We note that from the same bulk density we can sample multiple speckle realizations, each representing a different instantiation of scattering particles sampled from the same volumetric density $\sigma _t(\textbf {o})$.

Data geometry: We generated three training databases, with three levels of complexity. Figure 3 visualizes 2D slices of typical volumes in each group. The simpler one (dataset 1) consists of homogeneous cubes, with a uniform $\sigma _t$ density value inside it, and $\sigma _t=0$ (no scatterers) outside the cube. The two other datasets are heterogeneous, containing multiple sub-cubes with different densities. In dataset 2 heterogeneity is present only along one axis, and in dataset 3 we have more challenging heterogeneity along all 3 axes. We sample the $\sigma _t$ values of each cube such that we achieve optical densities in the range $[0.5,5]$. For simplicity all cubes are constrained into a volume of size $50\lambda \times 50\lambda \times 40\lambda$ where $\lambda$ is the wavelength. Tissue is known to have forward scattering phase functions [10,11,34], and thus, we simulated the data using the Henyey-Greenstein phase function [57] with anisotropy parameters sampled in the range $0.93-0.97$. We used numerical aperture 0.5 for both illumination and imaging.

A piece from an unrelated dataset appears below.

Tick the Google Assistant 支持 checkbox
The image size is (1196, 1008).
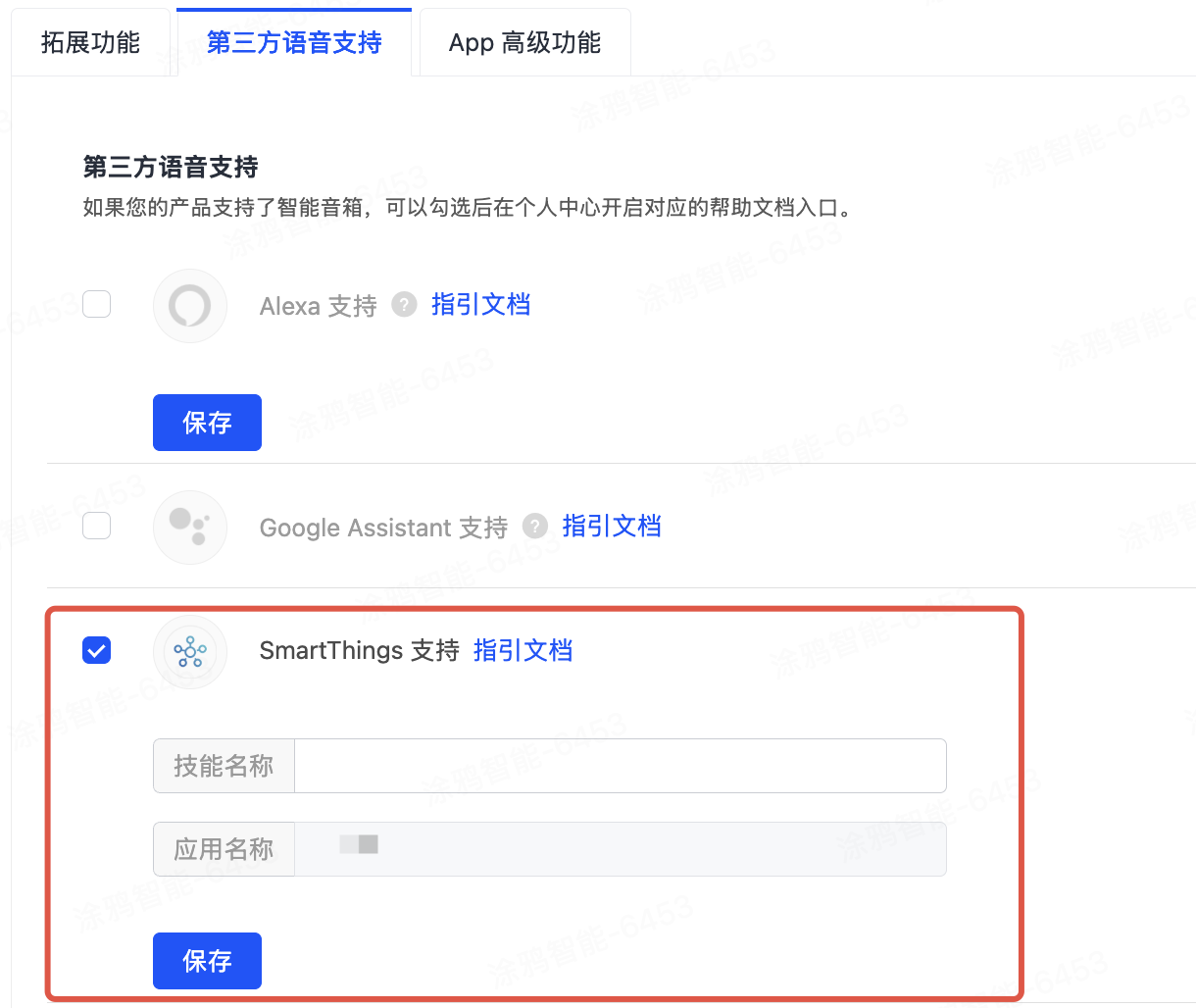click(97, 526)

Fig. 3. Illustrating the 3 datasets used in this paper. Dataset 1 is the simplest, consisting of homogeneous cubes, Dataset 2 is heterogeneous along one axis, and Dataset 3 is hardest, heterogeneous along all 3 axes. (a) Ground truth. (b) Incoherent rendering. (c) Coherent rendering. As before, colorbar in (a) represents densities, and in (b,c) image intensities.

Download Full Size | PDF

We note that the original simulator of [32,33] considered homogeneous volumes only. We have extended it to simulate heterogeneous volumes with spatially varying densities, but a geometry consisting of a few cubes is significantly easier to render than general topologies, leading to the specific structure of our two heterogeneous datasets.

Confocal imaging geometry: We simulate a confocal microscope imaging geometry where we send an illumination beam focused at a 3D point $\textbf {o}$ and image with a lens focused at the same spot. We scan the volume in a grid of $50\times 50\times 10$ focus points as illustrated in Fig. 4(left). We note that as the optical densities (OD) of the media we target are high, light scatters multiple times and this confocal scan does not reveal a clear image of the medium. However, confocal microscopy theory [58] shows that by focusing the illumination at a single point rather than using a wide field illumination, one can eliminate some of the scattered light and improve resolution.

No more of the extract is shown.